■ **Source**
- - - - - - -
On Sunday 01 March 2009 12:40:51 H. Peter Anvin wrote:
> Arjan van de Ven wrote:
> > the reason that movntq and co are faster is because you avoid the
> > write-allocate behavior of the caches....
> >
> > the cache polluting part of it I find hard to buy for general use (as
> > this discussion shows)... that will be extremely hard to measure as
> > a real huge thing, while the WA part is like a 1.5x to 2x thing.
>
> Note that hardware *can* (which is not the same thing as hardware
> *will*) elide the write-allocate behavior. We did that at Transmeta for
> rep movs and certain other instructions which provably filled in entire
> cache lines. I haven't investigated if newer Intel CPUs do that in the
> "fast rep movs" case.
I would expect any high performance CPU these days to combine entries
in the store queue, even for normal store instructions (especially for
linear memcpy patterns). Isn't this likely to be the case?
Nick Piggin wrote:
>
> I would expect any high performance CPU these days to combine entries
> in the store queue, even for normal store instructions (especially for
> linear memcpy patterns). Isn't this likely to be the case?
>
Actually, that is often not the case simply because it doesn't buy that
much. The big win comes when you don't read a whole cache line in from
memory, but that is a property of the cache, not the store queue.
-hpa
--
H. Peter Anvin, Intel Open Source Technology Center
I work for Intel. I don't speak on their behalf.
On Monday 02 March 2009 15:46:03 H. Peter Anvin wrote:
> Nick Piggin wrote:
> > I would expect any high performance CPU these days to combine entries
> > in the store queue, even for normal store instructions (especially for
> > linear memcpy patterns). Isn't this likely to be the case?
>
> Actually, that is often not the case simply because it doesn't buy that
> much. The big win comes when you don't read a whole cache line in from
> memory, but that is a property of the cache, not the store queue.
- - - - - - -
■ **Entries supplied**
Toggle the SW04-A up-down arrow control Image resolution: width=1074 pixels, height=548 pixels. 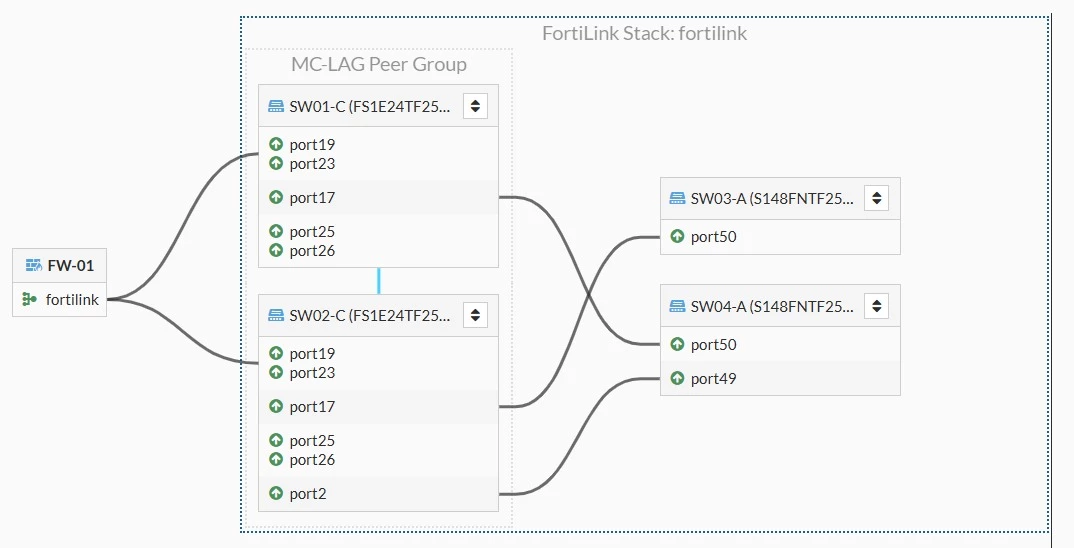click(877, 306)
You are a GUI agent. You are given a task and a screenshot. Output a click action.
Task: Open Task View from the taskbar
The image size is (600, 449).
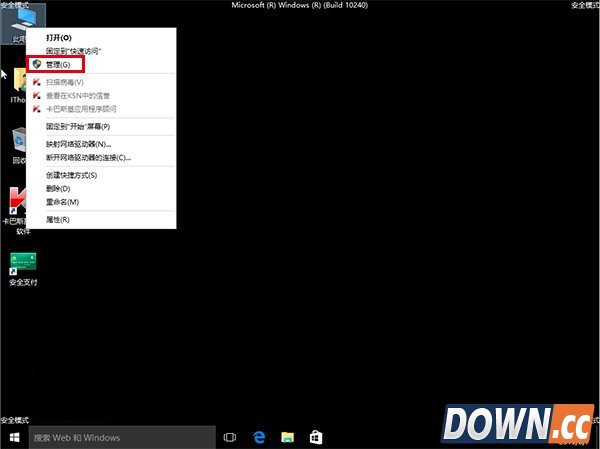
- - - - - - -
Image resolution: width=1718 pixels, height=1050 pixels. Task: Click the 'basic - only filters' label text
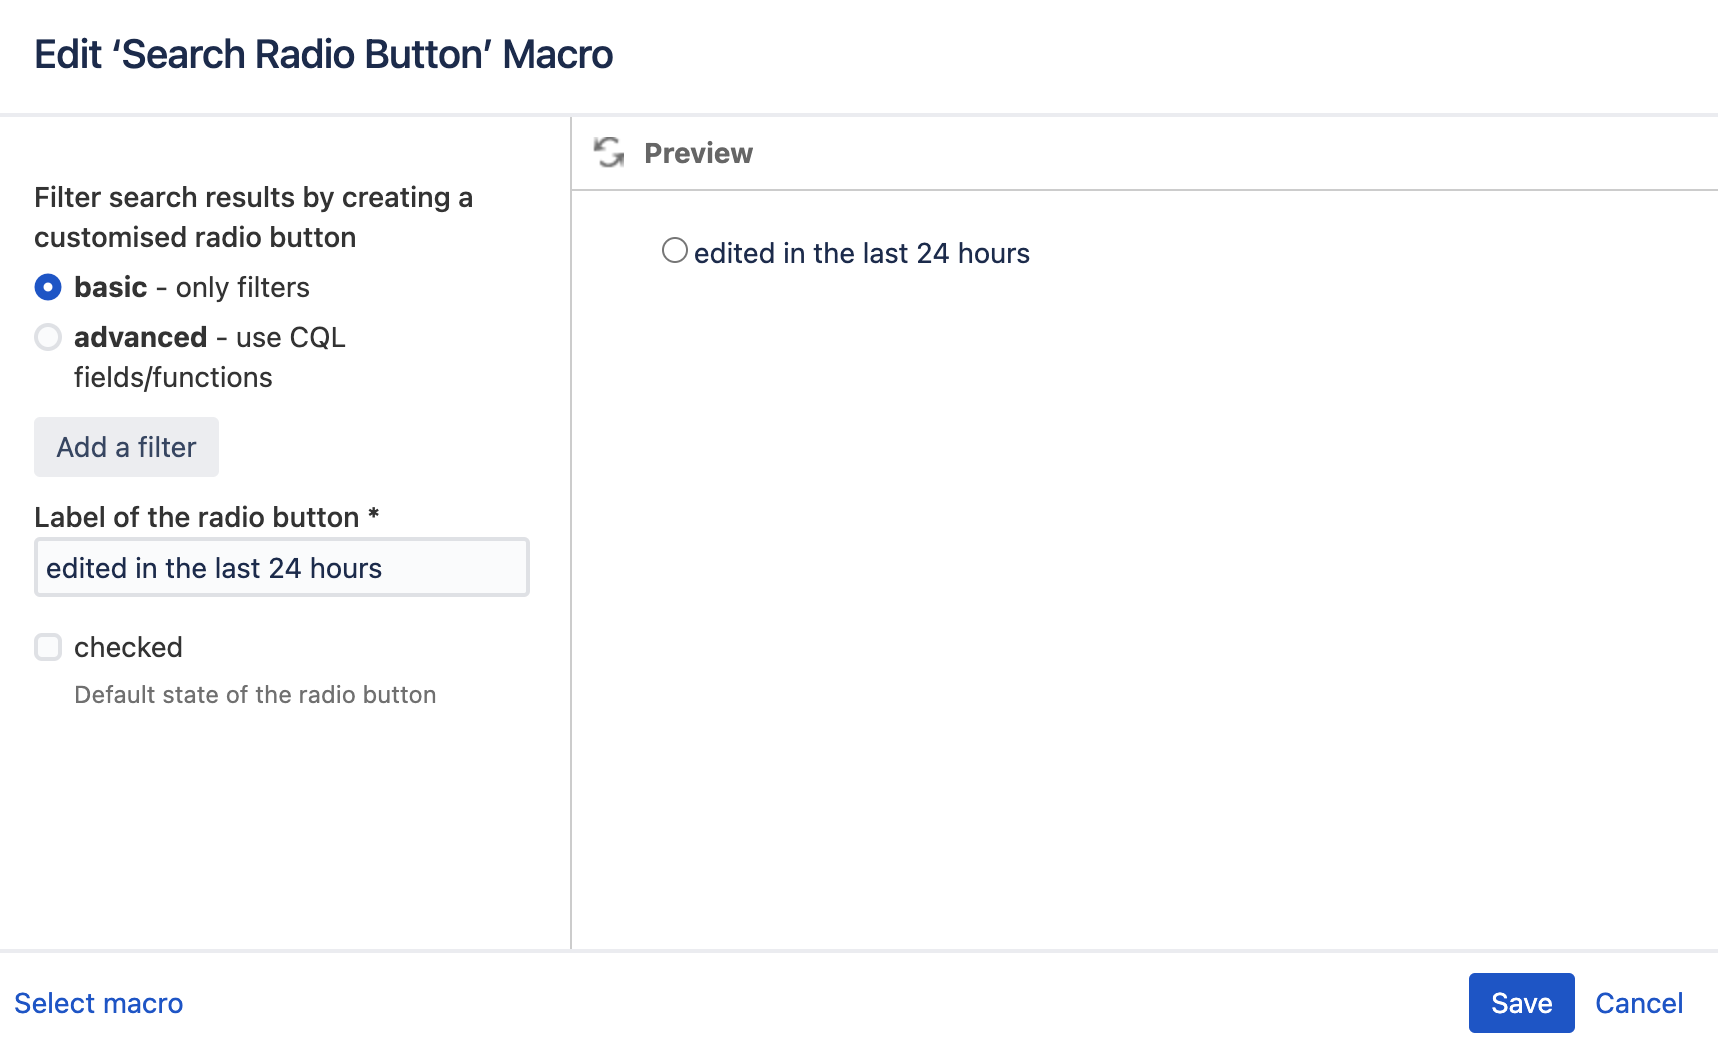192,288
- - - - - - -
■ **Stated goal 1**
According to the thread, at which company did H. Peter Anvin's group elide write-allocate behavior for rep movs?
■ **Stated goal 2**
Rewrite the paragraph of the thread beginning "Note that hardware" as a short bulleted list that keeps its main facts.

■ **Exercise response 1**
At Transmeta.

■ **Exercise response 2**
- Hardware can elide write-allocate behavior, though that does not mean it will.
- Transmeta did this for rep movs and certain other instructions that provably filled entire cache lines.
- The writer has not checked whether newer Intel CPUs do this in the "fast rep movs" case.